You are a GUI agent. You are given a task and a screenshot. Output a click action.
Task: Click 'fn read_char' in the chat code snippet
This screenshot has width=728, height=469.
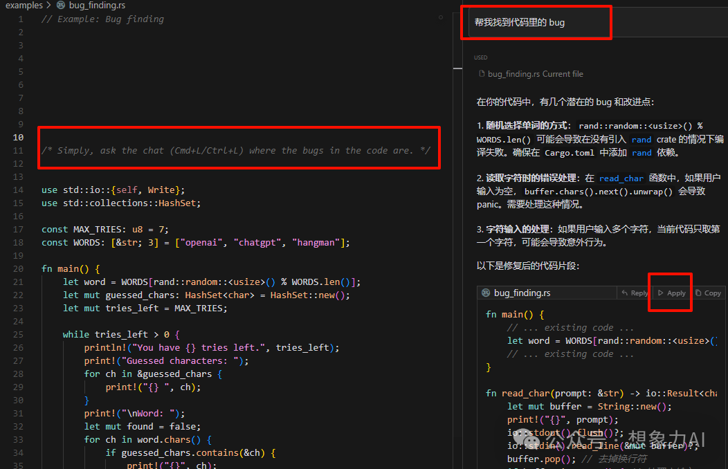[x=526, y=394]
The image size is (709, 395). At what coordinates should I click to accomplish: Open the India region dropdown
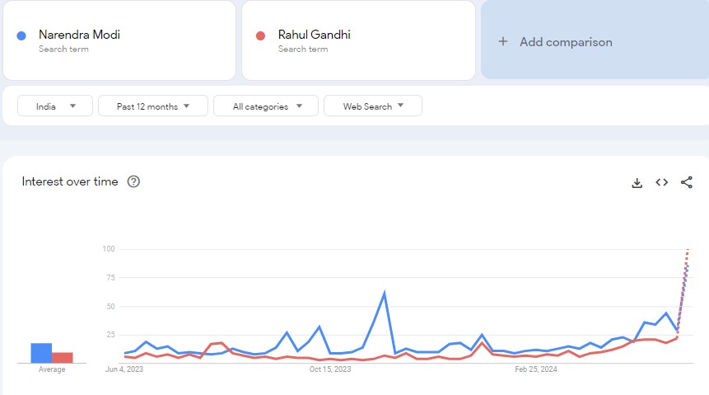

● ● ● ● ● ● ●

* TASK DIRECTIONS
Exclude the pictures from the copy. Retype exactly the lines running from the one containing "Task: Click 'fn" through the last line of the listing.

* REPLY TO THE TASK
Task: Click 'fn read_char' in the chat code snippet
This screenshot has width=728, height=469.
[x=526, y=394]
The image size is (709, 395). At what coordinates should I click to accomplish: Open the India region dropdown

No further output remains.